La tensión producto de la boda hizo presagiar que algo se fraguaba en las cortes. Ante la inminencia de la ceremonia nupcial París se llena de nobles protestantes y las negativas de los católicos a aceptar la unión se hizo manifiesta incluso en el conservador parlamento parisino, mayoritariamente católico y adverso al deseo de la Reina Madre. La confusión ronda entre los altos prelados de la Iglesia que se debaten entre la insistencia de la Corona francesa de llevar a cabo la boda y la voluntad del Papa de impedirla gracias a la negativa de su aval.

El 22 de agosto se intenta el asesinato del líder Coligny y las tensiones terminan de manifestarse. La corona garantiza protección al noble protestante mientras las calles de París se llenan de soldados hugonotes que buscan garantizar la seguridad de los nobles protestantes que se encuentran en el Louvre solicitando seguridad a la Reina madre. Los católicos empiezan a temer por una insurrección calvinista, atizada por la presencia de varios hugonotes exigiendo a la Corona justicia para castigar a quien intentó silenciar a Coligny. Los ánimos se exaltan cuando el rey Carlos IX, indeciso e inseguro, decide eliminar, excepto a su cuñado Enrique, a los líderes protestantes para atenuar los ánimos exaltados de los católicos, ordena el cierre de las puertas de la fortaleza de París y exige evitar la sublevación burguesa calvinista. Al sonar las campanas de Saint- Germain- Auxerrois, la capilla de la monarquía francesa, los protestantes que habían irrumpido en el palacio del Louvre son sacados a las calles y masacrados sin piedad por los católicos que temieron un papel hugonote de relevancia en la vida cotidiana de la puritana París. Pronto la Matanza de San Bartolomé cobró cerca de 2000 vidas, en un acto de intolerancia que desembocó en la siguiente Guerra religiosa.

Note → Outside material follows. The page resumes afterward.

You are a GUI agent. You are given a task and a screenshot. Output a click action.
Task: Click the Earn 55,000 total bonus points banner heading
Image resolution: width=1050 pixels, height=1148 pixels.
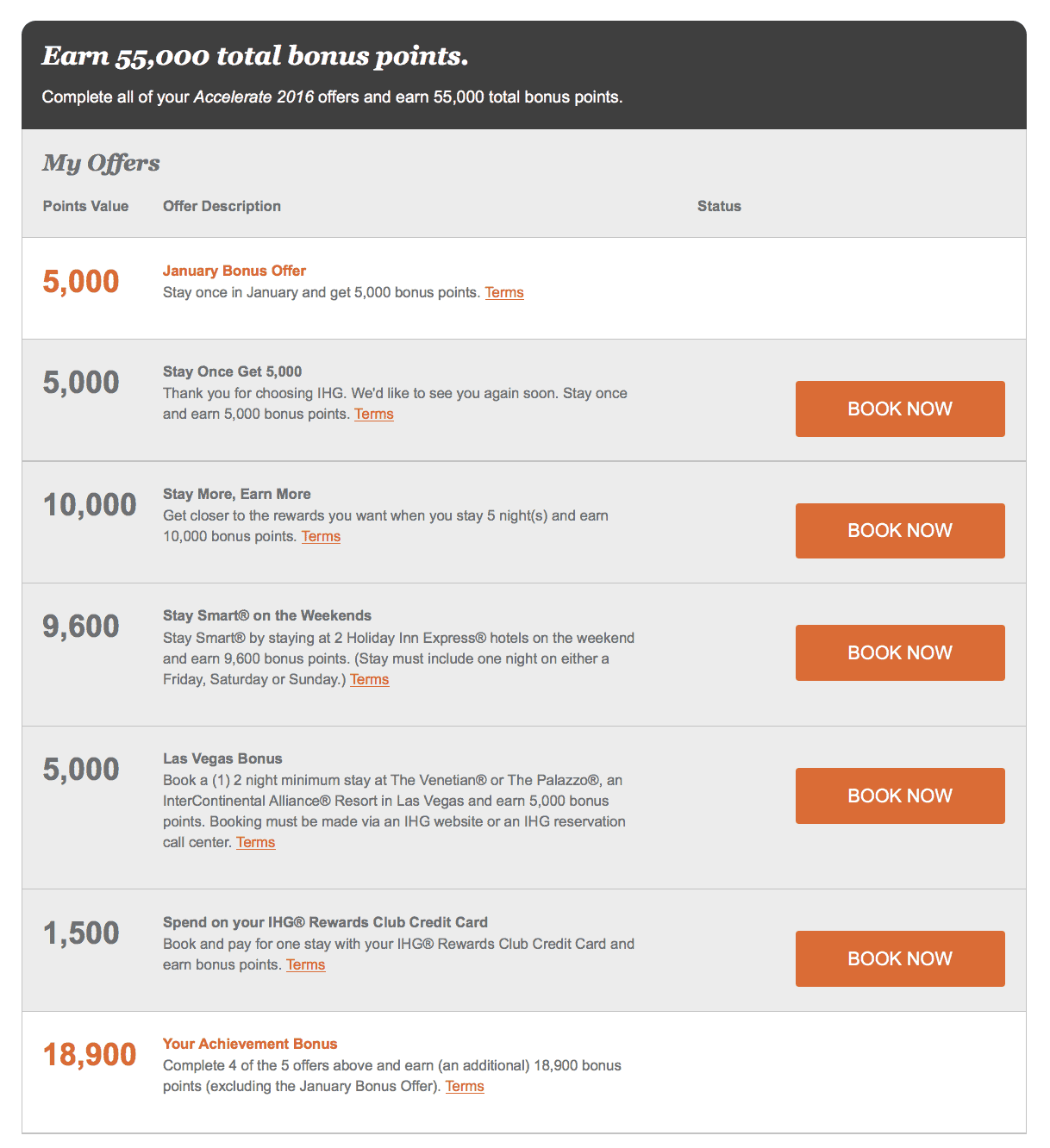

"París bien vale una misa", sentenció el futuro rey Enrique IV, el vert-galant, cuando aceptó que para ser investido rey debería renunciar al protestantismo y hacerse católico. En Colombia abunda quien cree que todo acto tiene un precio, que su voluntad lo tiene. No obstante tanto peca quien comete el error de darle precio a su honorabilidad como quien juzga fuera de los cabales de lo sensato. Anoche, durante el debate presidencial y como sucedió en la noche del 30 de mayo, recordé con horror ese capítulo oscuro de la Historia occidental en que los puros juzgaban sin piedad a quienes a su juicio eran el engendro mismo de la decadencia de la sociedad.

La burguesía hugonote, usualmente con vicios prominentes compartidos con los católicos pero que éstos convenientemente ocultaron, pagó los pecados de unos cuantos protestantes con un río de sangre propiciado por unos fanáticos que en nombre de la verdad fueron incapaces de mantener la delgada línea de la paz sin rupturas, quienes aniquilaron a la misericordia predicada en nombre de sus más profundas convicciones. Porque el fanatismo es a la superstición lo que el delirio a la fiebre y la rabia a la cólera; aquel que tiene éxtasis y visiones, aquel que toma sueños por realidades y a sus imaginaciones como profecías es un fanático novicio de las grandes esperanzas. Pronto matará por el amor de Dios.

De nuevo Voltaire cierra lo que empezó: un capítulo vergonzoso de intolerancia incrementada por la holgura de los juicios morales de aquellos héroes fanáticos de la verdad que soberbiamente creen ostentar.